Thursday, March 24, 2005

In the beginning ...

I'm somewhat concerned about starting this blogging journey. But what does that matter? It's like any other journey I've taken. It starts and it may continue, but I don't know what the destination is. I do know something about what I intend.

Some of my thoughts on personal matters, and some of my thoughts on world and political issues (how weighty that sounds) will pop up. And, probably a lot of my thoughts on writing and whatever else I may be up to. I suspect I may not be very orderly, since being too concerned with getting every word right the first time is one of the many things I'm trying to conquer. That's why I decided to title this blog 'Free Words' at least for the time being.

The last few days have been pretty much totally unproductive as far as working on my fiction goes. It didn't - go that is. Maybe it's slack time between great ideas. I'd like to think so, but really, I haven't a clue what will be next. Three stories are out for consideration and there are a couple of others malingering here in my computer. I can't seem find a market for one, since it's not a short short or a postcard story and it falls somewhere in between genres. I don't think it's literary enough for a literary magazine. Maybe some new market will appear and I'll have another place to send it. The other story is one I like but editors haven't, at least so far. I guess one of my lessons is to just get on with it and send it out again, rather than sighing and moaning about what's happened so far. But crabs like to sigh and moan, now and then.

Now for a swift change of subject. I've been reading about the Terri Shiavo case in the U.S. and can't help thinking that the judicial system is going to have a hard time tangling with the religious right. I have not been to the U.S. for a number of years, and it's hard to believe that the average American, if there is such a person, would be in favour of seeing the court system under attack. If Shiavo had been an older person, say an older black woman without family - who would have cared and who would have known. Shaivo has become a poster woman for those on the right wing who have an agenda. I grieve for her.

I don't believe in active euthanasia, but assisting a person who is dying to have a "good death" is, it seems to me, a humane thing to do. I was very involved in my mother's last days. She wanted to die at home, and she did, surrounded by family. Because she had terminal cancer, it was easier to ensure pain control and loving care for her at home. The amount of morphine she received to control her pain may have slightly shortened the very end of her life. I don't know. I do know I chose to honour her wish and I have no regrets.

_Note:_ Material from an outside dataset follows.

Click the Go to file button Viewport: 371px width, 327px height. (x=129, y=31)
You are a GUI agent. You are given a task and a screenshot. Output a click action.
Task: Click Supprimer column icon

The spring lawn care season is here, at least it's here for those who sell lawn care, like my daughter and son-in-law. They have a booth at a garden show this weekend, and another show next weekend. I hope the result will be many new customers. The debate about pesticides continues in our region and I hope the regional government will not pass any silly unenforceable bylaws. I also hope more customers will buy orgainic lawn care from Nancy and Gary, but it's a tough sell.